An Attorney For The Damned

Today’s headlines scream of a new gilded age; worker rights and the poor are being assaulted almost daily. Now may be the time to reflect when we as a country faced similar situations and to remember there were handfuls of individuals that realized our time spent on earth should be used for something other than making money.

It was a time when conservative thinking lambasted scientific thought and reason. Immigrants were under assault. The death penalty awaited “anarchists” who dared to speak out for livable wages and against corporate rule taking over the United States.  The interests of politicians and industrialists ran in tandem.

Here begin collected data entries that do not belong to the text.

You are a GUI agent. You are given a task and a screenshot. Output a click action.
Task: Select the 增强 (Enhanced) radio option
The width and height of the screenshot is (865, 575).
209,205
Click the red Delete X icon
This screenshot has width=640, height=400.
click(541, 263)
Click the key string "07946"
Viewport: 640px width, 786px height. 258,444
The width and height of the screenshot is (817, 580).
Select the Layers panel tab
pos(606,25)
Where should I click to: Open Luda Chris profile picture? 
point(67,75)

Clarence Darrow: “It seems to me and for me that I have no right to save myself when the injustice is so great.”

Clarence Darrow: “It seems to me and for me that I have no right to save myself when the injustice is so great.”

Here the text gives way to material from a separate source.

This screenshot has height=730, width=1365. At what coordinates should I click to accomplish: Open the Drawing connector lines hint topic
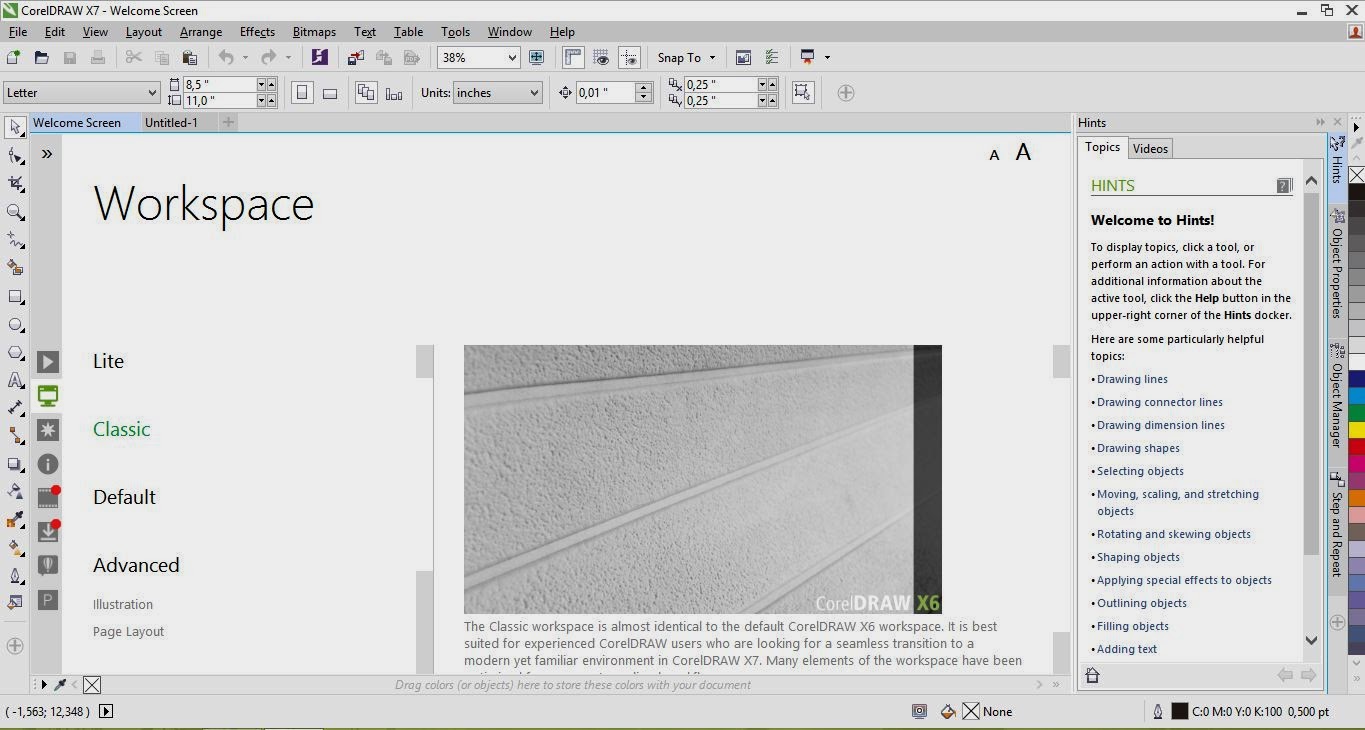point(1159,401)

It was also the dawning of the American Progressive Movement, a time in which notable individuals fought for “we the people” against the greed and power of their day. One such individual was Clarence Darrow, born in Kinsman, Ohio, on April 18, 1857, and often referred to as the “attorney for the dammed.” He earned his mark in history by defending the lost, the unpopular cases, the murderers, anarchist, the innocent, and the guilty.

The Scopes Monkey Trial could be considered Darrow’s most famous case.  In 1925 Darrow defended Tennessee high school teacher John T. Scopes who tried to teach the theory of evolution despite a newly enacted state law that forbade it. Raised in a small Ohio town by a father who was an atheist, Darrow said:  “The fact that my father was a heretic always put him on the defensive. We children thought it was only right and loyal that we should defend his cause.”

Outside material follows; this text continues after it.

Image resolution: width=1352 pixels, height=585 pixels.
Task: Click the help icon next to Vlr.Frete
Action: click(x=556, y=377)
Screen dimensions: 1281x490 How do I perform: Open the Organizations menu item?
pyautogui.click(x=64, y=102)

Darrow entered the Scopes Trial on the heels of his successful argument against the death penalty in the Richard Leopold-Nathan Loeb trial in Chicago that had fascinated the nation the year before. His days-long closing arguments delivered without notes won miraculous reprieves for men doomed to hang for their senseless murder of 14-year-old Bobby Franks. Darrow abhorred capital punishment, which he viewed as premeditated murder by the state. He saw it as not only morally wrong but also futile because it did not deter crime, nor did it address what he believed to be the underlying root causes of crime such as poverty, inequality, and human beings being driven by emotions they could not control.  “I am pleading for the future. I am pleading for a time when hatred and cruelty will not control the hearts of men, when we can learn by reason and judgment and understanding and faith that all life is worth saving, and that mercy is the highest attribute of man,” he said in his concluding attempt to save the young pair from the gallows.

Darrow argues against the death penalty in the famous Leopold-Loeb murder trial of 1924.

Darrow argues against the death penalty in the famous Leopold-Loeb murder trial of 1924.

But it was his rejection of the “easy life” of his times that is most notable. After practicing law in his hometown, Darrow moved to Chicago. In five short years he was a general attorney for the Chicago and Northwestern Railway. But in 1892, after earning a comfortable living representing the powerful railroad, he yearned to do something important with his life. When the workers of the Pullman Railway Company went on strike in 1894, Darrow resigned his job to defend Eugene V. Debs, the president of the American Railway Union. Debs had been arrested for contempt of court arising from the strike.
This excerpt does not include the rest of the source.